Unveiling the binding mode of adenosine deaminase inhibitors to the active site of the enzyme: implication for rational drug design.

Limongelli and colleagues describe a novel class of potent adenosine deaminase (ADA) inhibitors, developed as drug candidate for the treatment of inflammatory disorders [1]. Since a close correlation has been found between the severity of inflammation and a local increase in both expression and activity of ADA [2], the pharmacological inhibition of this enzyme has recently being regarded as a novel therapeutic approach to counteract inflammation in several pathological conditions. Actually, blockade of the irreversible deamination of adenosine to inosine, normally catalyzed by the enzyme, leads to an increased availability of the biologically active purine at the site of inflammation. Adenosine, in turn, may modulate purinergic responses to these pathological events. Pursuing their interest in this research field [3–6], and exploiting their synthetic expertise in the synthesis of heterocyclic compounds, authors propose a number of pirazolo[ 1,5-a]pyrimidin-7-one derivatives bearing suitable alkyl and arylalkyl substituents in the position 4 of the heterocyclic core, which have been shown to inhibit ADA with Ki values in the nanomolar range.
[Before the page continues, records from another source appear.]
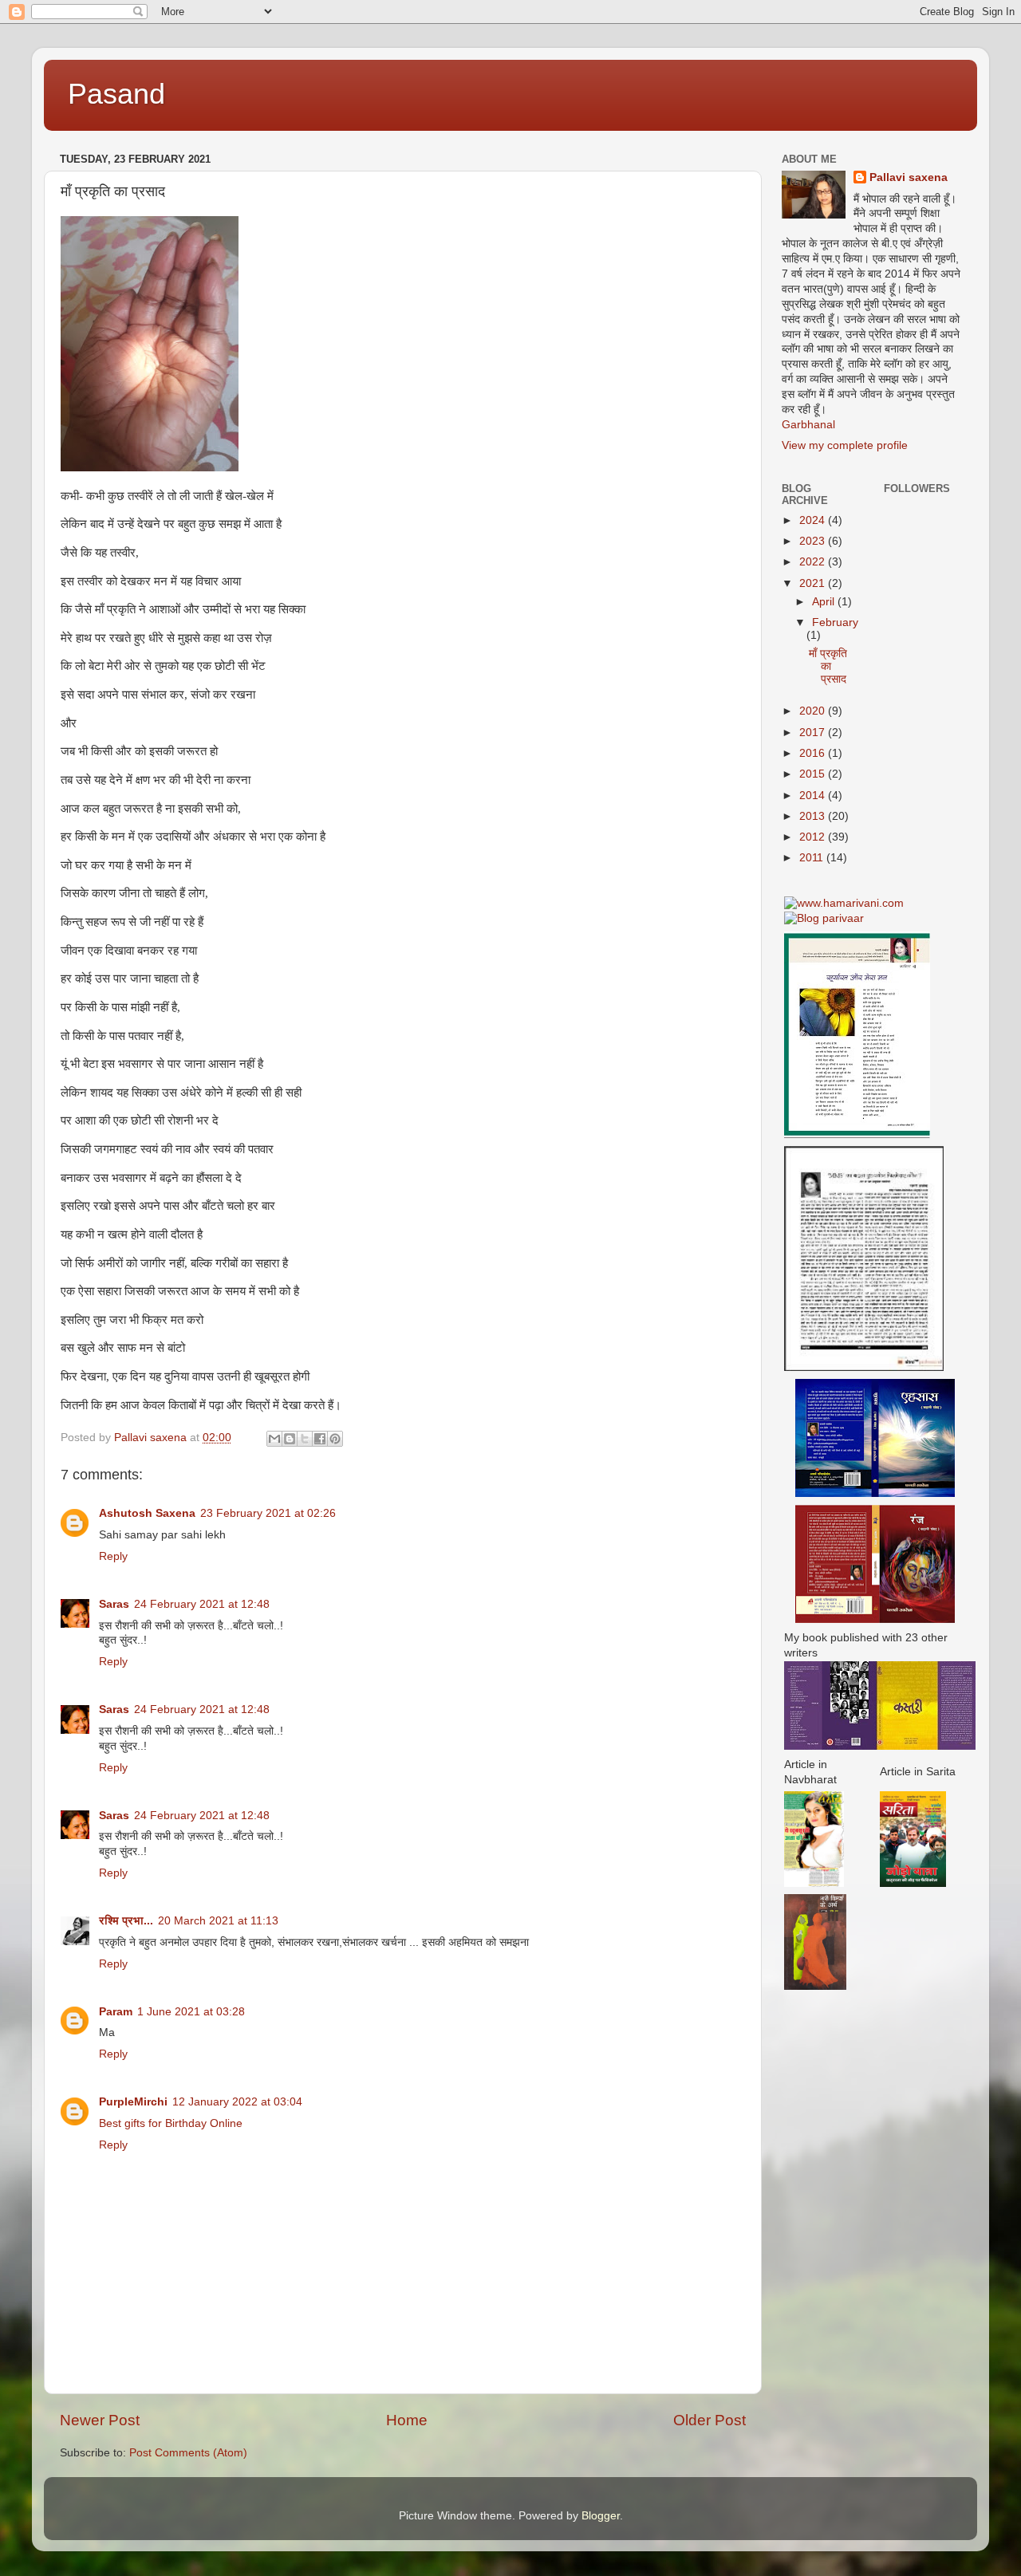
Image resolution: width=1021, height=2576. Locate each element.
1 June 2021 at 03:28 (191, 2012)
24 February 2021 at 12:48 (202, 1604)
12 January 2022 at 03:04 (237, 2102)
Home (407, 2420)
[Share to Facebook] (320, 1439)
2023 (813, 541)
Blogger (600, 2516)
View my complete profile (845, 445)
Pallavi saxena (908, 177)
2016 (813, 753)
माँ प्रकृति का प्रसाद (828, 666)
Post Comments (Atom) (188, 2453)
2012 (813, 837)
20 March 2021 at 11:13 (218, 1921)
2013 (813, 816)
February (835, 622)
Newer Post (100, 2420)
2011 (812, 858)
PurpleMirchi (133, 2102)
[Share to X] (305, 1439)
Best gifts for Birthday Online (170, 2123)
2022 (813, 562)
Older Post (709, 2420)
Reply (113, 1556)
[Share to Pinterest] (335, 1439)
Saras (114, 1604)
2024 (813, 520)
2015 (813, 774)
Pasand (116, 93)
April (825, 602)
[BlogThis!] (290, 1439)
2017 (813, 733)
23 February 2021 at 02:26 (268, 1513)
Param (115, 2012)
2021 (813, 583)
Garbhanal (808, 425)
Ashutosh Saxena (147, 1513)
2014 (813, 796)
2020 (813, 711)
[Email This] (274, 1439)
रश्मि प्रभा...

Although successful in providing novel ADA inhibitors, authors recognize the difficulty of unveiling their mechanism of binding to the active site of the enzyme by means of docking calculations. Actually, both the high flexibility of the protein and the role played by the solvent in accommodating the novel compounds into the ADA site increase the complexity of the interaction between ligands and the target enzyme, thus preventing docking algorithms to clearly describe the binding event at a molecular level. In the PNAS paper, Limongelli and colleagues brightly overcame this drawback by exploiting well-tempered metadynamics, an emerging technique which allows dealing with protein motion and solvation during ligand binding. With this in hand, they clarified the binding mode of the most active compound, 4-decyl-5-methylpyrazolo[1,5-a]pyrimidin- 7(4H)-one, thus reconstructing the free-energy profile of the ligand–enzyme interaction and highlighting the preferred binding mode of the ligand inside the protein. Besides representing a novel class of ADA inhibitors, the pyrazolopyrimidine here described is an excellent case study of sampling protein motion and solvent effect during ligand binding.